In Oriente, infine, la parola prana indica il respiro in quanto energia cosmica che pervade ogni cosa.
Resta il fatto, comunque, che la vita incomincia con il primo respiro e finisce con l’ultimo respiro.
Stando così le cose, ci sembrerebbe logico agire sul respiro per agire sulla mente. In parte è vero, ma bisogna stare attenti a non forzare. Dobbiamo cercare non tanto di agire sulla respirazione, quanto di lasciarla stare, di lasciare che si calmi spontaneamente. Se si calmerà da sola, anche la mente si calmerà.
Se ci sforzeremo sarà uno sforzo dell’io che tenta di ottenere uno stato di calma: di fatto un controsenso.

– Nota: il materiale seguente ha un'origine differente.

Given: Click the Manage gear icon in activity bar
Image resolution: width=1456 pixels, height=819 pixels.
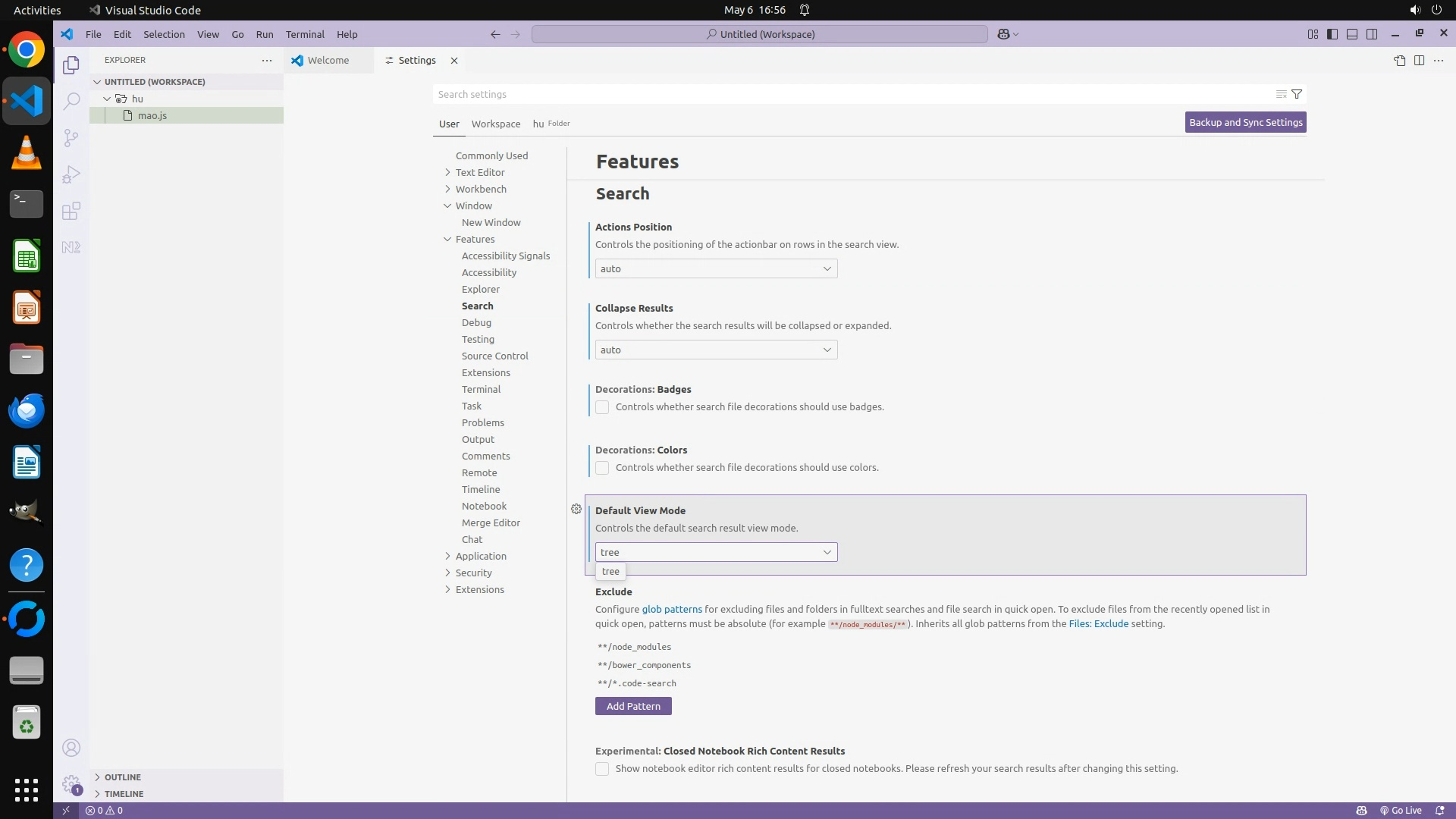Looking at the screenshot, I should tap(71, 784).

Il metodo migliore per calmare la mente-respiro è l’attenzione. Non a caso, quando siamo concentrati piacevolmente su qualcosa, quando siamo rapiti da qualcosa, diciamo che “tratteniamo il respiro.”

Questo “trattenere il respiro-spirito” è la condizione meditativa migliore, corrispondente al samadhi. È uno stato di concentrazione in cui il soggetto si assorbe nell’oggetto, in cui, cioè, si supera il dualismo.